> Your goal:
Could you repeat the passage on abstract classes between "Abstract Classes and" and "public double area()", inclusive, swapping "radius" for "r" each time it occurs?

> Given passage:
************

Abstract Classes and Methods

Suppose we want to write a group of classes representing geometric objects, such a Rectangle, Circle, Triangle, etc.  They have certain methods in common, such as area and perimeter (circumference), although these methods have different implementations.  The classes have different properties, too.  A circle has radius, a rectangle has length and width, a triangle has three side measurements.

For example,

class Circle {
    private double radius;
    public double area()
        { return PI * radius * radius; }
    public double perimeter()
        { return PI * radius * 2; }
}

class Rectangle {
    private double length, width;
    private double area()
        { return length * width; }
    private double perimeter()
        { return 2 * ( length + width ); }
}

Since these classes are similar, it would be convenient to define a common superclass Shape that groups them together in the class hierarchy.

************

> Listed entries:

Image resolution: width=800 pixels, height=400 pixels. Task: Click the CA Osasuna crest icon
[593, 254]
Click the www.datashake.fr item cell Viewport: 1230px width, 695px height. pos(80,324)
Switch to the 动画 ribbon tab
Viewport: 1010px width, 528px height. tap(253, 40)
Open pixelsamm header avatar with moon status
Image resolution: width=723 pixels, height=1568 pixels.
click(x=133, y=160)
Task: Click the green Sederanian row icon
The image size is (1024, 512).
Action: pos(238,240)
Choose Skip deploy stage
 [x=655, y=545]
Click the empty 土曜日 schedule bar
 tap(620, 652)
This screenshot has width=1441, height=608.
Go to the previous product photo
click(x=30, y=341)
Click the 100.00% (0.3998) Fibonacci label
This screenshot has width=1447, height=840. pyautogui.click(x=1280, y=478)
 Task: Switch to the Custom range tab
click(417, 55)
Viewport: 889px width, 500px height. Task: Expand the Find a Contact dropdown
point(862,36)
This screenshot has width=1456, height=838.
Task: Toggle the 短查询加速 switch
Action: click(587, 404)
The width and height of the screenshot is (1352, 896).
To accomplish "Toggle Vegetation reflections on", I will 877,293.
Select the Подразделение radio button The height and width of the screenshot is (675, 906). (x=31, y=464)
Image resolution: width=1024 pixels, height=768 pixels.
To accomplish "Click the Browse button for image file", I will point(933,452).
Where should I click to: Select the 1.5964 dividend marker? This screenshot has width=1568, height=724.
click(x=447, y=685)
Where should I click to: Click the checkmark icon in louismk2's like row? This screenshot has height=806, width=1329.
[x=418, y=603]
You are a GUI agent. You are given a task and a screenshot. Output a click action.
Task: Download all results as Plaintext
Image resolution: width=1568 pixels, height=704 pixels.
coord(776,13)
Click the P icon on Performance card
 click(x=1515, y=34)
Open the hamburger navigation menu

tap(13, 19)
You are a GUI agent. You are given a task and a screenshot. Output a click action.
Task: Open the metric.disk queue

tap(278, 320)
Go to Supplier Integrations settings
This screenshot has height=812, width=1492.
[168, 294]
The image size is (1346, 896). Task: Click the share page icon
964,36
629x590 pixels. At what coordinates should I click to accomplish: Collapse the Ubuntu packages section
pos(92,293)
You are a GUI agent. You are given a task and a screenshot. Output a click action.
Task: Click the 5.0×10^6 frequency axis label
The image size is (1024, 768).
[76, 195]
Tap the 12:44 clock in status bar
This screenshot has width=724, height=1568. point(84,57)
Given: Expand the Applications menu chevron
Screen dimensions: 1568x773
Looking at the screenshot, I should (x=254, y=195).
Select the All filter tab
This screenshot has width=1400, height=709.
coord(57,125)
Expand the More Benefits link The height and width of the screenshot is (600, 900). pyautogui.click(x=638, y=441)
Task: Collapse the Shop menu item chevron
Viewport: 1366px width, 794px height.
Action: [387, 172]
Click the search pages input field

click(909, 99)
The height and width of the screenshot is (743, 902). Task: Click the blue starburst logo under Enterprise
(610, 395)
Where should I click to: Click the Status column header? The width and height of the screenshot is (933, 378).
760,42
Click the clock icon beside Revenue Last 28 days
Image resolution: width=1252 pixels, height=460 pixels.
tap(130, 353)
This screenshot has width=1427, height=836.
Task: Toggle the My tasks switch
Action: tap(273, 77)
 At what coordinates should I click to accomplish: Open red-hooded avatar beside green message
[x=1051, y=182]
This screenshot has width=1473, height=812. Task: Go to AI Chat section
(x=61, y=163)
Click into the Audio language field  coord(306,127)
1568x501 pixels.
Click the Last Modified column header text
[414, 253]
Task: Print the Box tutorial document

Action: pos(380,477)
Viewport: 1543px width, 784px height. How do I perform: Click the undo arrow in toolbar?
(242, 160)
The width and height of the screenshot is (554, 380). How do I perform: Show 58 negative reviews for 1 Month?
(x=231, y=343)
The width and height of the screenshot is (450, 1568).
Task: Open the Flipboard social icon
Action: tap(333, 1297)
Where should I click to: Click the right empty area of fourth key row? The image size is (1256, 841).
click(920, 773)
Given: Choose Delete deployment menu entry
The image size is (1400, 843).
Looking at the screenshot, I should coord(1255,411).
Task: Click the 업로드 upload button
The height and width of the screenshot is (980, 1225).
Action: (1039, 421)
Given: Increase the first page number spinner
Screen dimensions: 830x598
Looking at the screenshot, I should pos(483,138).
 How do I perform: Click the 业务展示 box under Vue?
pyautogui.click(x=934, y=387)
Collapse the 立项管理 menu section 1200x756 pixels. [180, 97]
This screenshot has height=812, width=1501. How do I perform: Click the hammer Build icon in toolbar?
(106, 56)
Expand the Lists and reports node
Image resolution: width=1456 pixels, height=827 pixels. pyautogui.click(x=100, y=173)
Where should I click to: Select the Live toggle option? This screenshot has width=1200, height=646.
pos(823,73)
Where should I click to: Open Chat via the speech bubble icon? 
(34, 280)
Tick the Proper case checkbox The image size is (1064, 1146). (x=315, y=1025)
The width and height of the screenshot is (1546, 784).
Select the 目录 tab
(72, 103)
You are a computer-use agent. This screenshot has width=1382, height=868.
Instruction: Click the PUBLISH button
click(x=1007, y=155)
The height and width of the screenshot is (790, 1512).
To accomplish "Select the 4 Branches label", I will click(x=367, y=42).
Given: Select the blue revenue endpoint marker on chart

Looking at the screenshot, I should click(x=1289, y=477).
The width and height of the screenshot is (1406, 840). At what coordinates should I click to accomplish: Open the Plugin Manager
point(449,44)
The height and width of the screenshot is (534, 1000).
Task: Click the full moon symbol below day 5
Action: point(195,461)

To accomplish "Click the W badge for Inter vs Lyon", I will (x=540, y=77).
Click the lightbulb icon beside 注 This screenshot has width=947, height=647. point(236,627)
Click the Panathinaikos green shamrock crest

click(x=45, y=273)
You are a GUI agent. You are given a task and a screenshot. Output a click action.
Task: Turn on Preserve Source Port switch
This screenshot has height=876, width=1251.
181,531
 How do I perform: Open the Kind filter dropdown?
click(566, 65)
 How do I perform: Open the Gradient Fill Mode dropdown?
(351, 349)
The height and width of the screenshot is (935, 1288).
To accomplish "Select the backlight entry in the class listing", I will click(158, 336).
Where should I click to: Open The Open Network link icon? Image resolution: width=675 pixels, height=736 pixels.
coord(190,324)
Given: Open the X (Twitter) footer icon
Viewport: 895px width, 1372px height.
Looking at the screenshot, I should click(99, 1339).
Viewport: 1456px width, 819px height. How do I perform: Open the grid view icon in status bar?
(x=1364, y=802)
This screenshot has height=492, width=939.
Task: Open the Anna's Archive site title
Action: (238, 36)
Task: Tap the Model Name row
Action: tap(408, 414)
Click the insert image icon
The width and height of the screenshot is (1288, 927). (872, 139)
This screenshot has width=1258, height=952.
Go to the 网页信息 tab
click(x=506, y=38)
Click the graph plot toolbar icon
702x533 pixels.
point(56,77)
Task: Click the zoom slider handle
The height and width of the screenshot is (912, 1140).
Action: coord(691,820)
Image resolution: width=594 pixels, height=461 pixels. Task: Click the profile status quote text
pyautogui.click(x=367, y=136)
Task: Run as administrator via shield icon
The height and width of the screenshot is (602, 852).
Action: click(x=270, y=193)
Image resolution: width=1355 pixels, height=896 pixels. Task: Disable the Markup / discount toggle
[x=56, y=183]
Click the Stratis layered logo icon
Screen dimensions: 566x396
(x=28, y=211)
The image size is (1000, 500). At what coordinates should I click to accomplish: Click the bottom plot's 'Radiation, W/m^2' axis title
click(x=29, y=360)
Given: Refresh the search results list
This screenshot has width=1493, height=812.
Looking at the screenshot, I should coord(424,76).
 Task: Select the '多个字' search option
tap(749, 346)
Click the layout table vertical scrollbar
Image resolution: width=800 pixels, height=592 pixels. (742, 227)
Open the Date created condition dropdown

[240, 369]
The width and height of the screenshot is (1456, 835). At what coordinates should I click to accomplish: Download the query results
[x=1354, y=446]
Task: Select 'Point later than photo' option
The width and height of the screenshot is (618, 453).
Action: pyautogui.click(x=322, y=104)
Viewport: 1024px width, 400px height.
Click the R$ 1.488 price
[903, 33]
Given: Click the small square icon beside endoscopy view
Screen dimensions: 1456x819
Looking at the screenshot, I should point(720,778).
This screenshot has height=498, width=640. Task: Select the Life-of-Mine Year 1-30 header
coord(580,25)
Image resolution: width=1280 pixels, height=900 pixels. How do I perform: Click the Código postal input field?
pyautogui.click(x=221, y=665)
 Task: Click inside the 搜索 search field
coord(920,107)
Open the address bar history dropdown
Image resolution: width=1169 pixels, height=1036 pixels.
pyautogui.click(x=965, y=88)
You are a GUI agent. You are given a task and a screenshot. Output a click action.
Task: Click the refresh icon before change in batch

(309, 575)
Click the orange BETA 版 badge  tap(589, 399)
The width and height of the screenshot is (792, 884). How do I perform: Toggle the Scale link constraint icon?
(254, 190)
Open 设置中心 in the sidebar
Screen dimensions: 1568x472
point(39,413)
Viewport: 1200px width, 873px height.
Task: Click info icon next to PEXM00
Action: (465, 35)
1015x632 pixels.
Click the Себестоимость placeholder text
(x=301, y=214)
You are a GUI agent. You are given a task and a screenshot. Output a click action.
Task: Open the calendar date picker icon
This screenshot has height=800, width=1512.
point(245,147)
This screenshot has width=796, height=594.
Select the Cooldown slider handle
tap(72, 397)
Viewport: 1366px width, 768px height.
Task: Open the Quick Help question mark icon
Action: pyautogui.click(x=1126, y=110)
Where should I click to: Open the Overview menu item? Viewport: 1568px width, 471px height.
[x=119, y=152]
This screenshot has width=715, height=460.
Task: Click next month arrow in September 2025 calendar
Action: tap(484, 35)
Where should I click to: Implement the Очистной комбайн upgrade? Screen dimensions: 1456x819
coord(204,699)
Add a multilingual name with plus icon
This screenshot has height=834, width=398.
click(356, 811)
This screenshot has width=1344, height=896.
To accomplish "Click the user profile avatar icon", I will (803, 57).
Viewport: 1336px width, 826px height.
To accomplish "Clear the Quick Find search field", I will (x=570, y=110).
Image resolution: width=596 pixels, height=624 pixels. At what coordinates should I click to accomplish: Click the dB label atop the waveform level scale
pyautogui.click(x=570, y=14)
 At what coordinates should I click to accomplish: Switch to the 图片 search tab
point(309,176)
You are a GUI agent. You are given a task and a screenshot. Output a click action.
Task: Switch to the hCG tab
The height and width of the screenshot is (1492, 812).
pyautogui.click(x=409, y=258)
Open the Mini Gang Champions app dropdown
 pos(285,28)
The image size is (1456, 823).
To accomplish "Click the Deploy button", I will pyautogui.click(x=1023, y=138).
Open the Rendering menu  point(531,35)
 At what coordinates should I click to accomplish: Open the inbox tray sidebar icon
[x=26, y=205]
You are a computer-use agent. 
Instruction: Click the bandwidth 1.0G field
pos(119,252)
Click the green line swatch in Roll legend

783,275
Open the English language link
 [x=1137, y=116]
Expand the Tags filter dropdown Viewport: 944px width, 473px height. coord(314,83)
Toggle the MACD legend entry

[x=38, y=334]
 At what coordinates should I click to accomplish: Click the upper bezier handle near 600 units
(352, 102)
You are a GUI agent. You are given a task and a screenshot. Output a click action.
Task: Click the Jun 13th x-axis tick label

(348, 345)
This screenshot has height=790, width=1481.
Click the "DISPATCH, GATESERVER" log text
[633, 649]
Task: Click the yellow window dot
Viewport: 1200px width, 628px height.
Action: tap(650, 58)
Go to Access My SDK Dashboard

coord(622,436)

************

> Response to this exercise:
Abstract Classes and Methods

Suppose we want to write a group of classes representing geometric objects, such a Rectangle, Circle, Triangle, etc.  They have certain methods in common, such as area and perimeter (circumference), although these methods have different implementations.  The classes have different properties, too.  A circle has r, a rectangle has length and width, a triangle has three side measurements.

For example,

class Circle {
    private double r;
    public double area()